In questo capitolo 13, il sintagma «regno dei cieli» ricorre sette volte (sulle trentadue in cui appare in tutto il primo vangelo). Tipicamente matteano, corrisponde all’uso sinagogale antico, già attestato nella seconda metà del I secolo con Yohanan Ben Zakkai, e testimonia l’origine giudeo-cristiana della comunità di Matteo. È difficile dare una definizione di questa espressione, perché sembra proprio che Gesù e il vangelo rifiutino di circoscriverla, scegliendo il genere parabolico per trattarne (per l’aggiunta con la formula «è simile a…»), e non un altro tipo di discorso. Un ulteriore problema nasce dalla traduzione del primo membro del sintagma: la parola basileía – oltre alla più nota idea di “regno” – può esprimere diversi concetti: “regalità”, “dominio”, “governo regio”, “potestà regia”, “reame”, “signoria”. Un’interpretazione dell’espressione «regno dei cieli» senza tener conto del suo retroterra biblico può portare fuori strada, perché può essere compresa in modo troppo vago e astratto oppure, all’opposto, magari trovandovi l’idea di un territorio delimitato sul quale Dio governerebbe. L’espressione “regno dei cieli” sembra voler dire che è Dio a governare “come” un re. Se dunque l’accento è sulla relazione tra chi governa ed è governato, solo in secondo momento vi è un riferimento alla storia o al territorio sul quale si esercita tale dominio. Nel vangelo di Matteo però è di particolare importanza anche la seconda parola dei due membri, “cieli” (ottantadue occorrenze in Matteo contro le diciotto di Marco e le trentacinque di Luca), che è spesso in dialettica con la “terra” ed è, nella simbolica biblica, il luogo di Dio, o il modo in cui ci si riferisce a Dio con una cincorlocuzione.

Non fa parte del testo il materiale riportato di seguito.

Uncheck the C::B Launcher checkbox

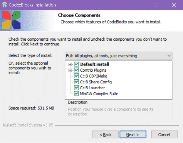pyautogui.click(x=76, y=88)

Resta da aggiungere che il raffronto tra (regno del) cielo e (quello della) terra è reso possibile proprio attraverso la parabola di cui si fa largo uso in questo capitolo. Ponendo il confronto tra la realtà del cielo e quella della terra, essa infatti cerca di guidare il lettore alla scoperta di un senso all’interno dell’intricato e difficile mistero della vita, ricercando in questa il meraviglioso come possibile. Il regno dei cieli diventa un mondo possibile a partire dalla realtà quotidiana, il teatro del processo di realizzazione di quel mondo del cielo (Andrea Andreozzi).

Il grano e la zizzania

La prima parabola è esclusivamente matteana, ed è un’allegoria che mostra come “funziona” la storia del mondo e del Regno dei cieli. Notiamo in primo luogo che tutto accade mentre si dorme («mentre tutti dormivano», Mt 13,25), senza piena coscienza dell’uomo, ovvero, senza che questi si possa pienamente rendere conto dell’intervento del nemico che semina zizzania. Non che gli uomini siamo stupidi, tutt’altro: si vuole forse dire che a noi non spetta mai la comprensione definitiva della realtà. Infatti, non si conosce il tempo nel quale il figlio dell’Uomo ha seminato il grano buono, e la semina della zizzania è compiuta di notte, che nella Bibbia è spesso il momento dei sotterfugi e dei ladri, dell’insonnia dei malfattori ma anche lo spazio in cui avviene qualcosa di cui non si è pienamente consapevoli. E la zizzania, di notte, viene seminata da un nemico.

Esiste infatti un nemico. Questo è avvolto dall’oscurità, non se ne vedono i contorni, ma soprattutto non si sa da dove venga: c’è e basta, come il serpente che Adamo ed Eva incontrano perché è già nel giardino. Ma una cosa è certa: il nemico non è voluto da Dio, non viene da lui, perché fa il contrario di quello che Dio compie, e, anzi, è proprio definito «il suo nemico» (Mt 13,25). Il credente così deve affrontare non solo gli ostacoli “naturali”, quelli che riguardano la propria esistenza, i limiti che impone la vita, ma anche chi non vuole il suo bene: l’esperienza cristiana assume i contorni di una lotta contro il Male.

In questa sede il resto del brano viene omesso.